→ TRY IT
Repeat exactly the lines of the entries below from the one with "Task: Open the Search" through the one with "Click the Solenery logo in the header", both ends included, and nothing else.

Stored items
#####
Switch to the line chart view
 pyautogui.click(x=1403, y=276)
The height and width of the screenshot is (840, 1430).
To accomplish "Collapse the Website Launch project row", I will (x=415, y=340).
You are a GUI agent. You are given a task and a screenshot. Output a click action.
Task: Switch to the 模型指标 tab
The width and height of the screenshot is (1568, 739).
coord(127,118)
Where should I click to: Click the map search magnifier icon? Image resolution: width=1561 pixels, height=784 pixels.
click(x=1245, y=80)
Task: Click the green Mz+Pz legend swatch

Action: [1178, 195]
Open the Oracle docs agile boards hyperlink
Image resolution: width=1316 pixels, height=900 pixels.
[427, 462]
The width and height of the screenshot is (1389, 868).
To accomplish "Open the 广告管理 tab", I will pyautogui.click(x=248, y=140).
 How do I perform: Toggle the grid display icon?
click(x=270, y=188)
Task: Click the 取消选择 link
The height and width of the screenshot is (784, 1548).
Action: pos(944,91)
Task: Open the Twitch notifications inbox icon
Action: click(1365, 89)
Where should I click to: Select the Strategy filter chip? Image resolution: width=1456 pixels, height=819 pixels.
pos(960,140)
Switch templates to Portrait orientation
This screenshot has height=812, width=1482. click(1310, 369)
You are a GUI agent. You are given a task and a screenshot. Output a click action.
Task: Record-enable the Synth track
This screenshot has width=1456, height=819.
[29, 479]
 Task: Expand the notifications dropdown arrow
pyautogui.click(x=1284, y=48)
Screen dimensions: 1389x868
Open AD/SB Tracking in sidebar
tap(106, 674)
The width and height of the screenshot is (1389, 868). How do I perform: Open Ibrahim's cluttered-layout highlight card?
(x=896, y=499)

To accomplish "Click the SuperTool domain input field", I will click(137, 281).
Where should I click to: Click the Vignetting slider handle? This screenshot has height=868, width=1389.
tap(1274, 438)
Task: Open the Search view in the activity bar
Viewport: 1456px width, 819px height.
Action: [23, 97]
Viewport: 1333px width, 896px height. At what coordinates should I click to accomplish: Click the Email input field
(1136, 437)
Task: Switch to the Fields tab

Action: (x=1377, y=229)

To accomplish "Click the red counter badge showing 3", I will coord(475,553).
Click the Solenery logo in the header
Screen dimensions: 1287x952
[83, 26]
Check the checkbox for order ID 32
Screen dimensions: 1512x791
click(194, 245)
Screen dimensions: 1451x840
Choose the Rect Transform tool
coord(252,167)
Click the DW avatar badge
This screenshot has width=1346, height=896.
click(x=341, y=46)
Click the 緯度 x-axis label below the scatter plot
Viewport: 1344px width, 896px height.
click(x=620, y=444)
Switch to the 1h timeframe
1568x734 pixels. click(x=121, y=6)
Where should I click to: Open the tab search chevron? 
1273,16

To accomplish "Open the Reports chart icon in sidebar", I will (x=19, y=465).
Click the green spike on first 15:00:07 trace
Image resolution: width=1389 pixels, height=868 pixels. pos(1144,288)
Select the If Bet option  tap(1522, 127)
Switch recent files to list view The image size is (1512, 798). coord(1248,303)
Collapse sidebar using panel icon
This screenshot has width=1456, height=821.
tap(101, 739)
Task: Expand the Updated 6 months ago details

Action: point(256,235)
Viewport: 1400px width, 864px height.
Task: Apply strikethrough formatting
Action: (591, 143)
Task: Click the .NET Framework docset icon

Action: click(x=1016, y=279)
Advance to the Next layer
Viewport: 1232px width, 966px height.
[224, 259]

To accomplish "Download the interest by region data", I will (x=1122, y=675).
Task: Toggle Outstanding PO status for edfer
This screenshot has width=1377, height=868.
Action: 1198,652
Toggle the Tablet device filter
#####
→ RESPONSE AREA
Task: Open the Search view in the activity bar
Viewport: 1456px width, 819px height.
Action: [23, 97]
Viewport: 1333px width, 896px height. At what coordinates should I click to accomplish: Click the Email input field
(1136, 437)
Task: Switch to the Fields tab

Action: (x=1377, y=229)

To accomplish "Click the red counter badge showing 3", I will coord(475,553).
Click the Solenery logo in the header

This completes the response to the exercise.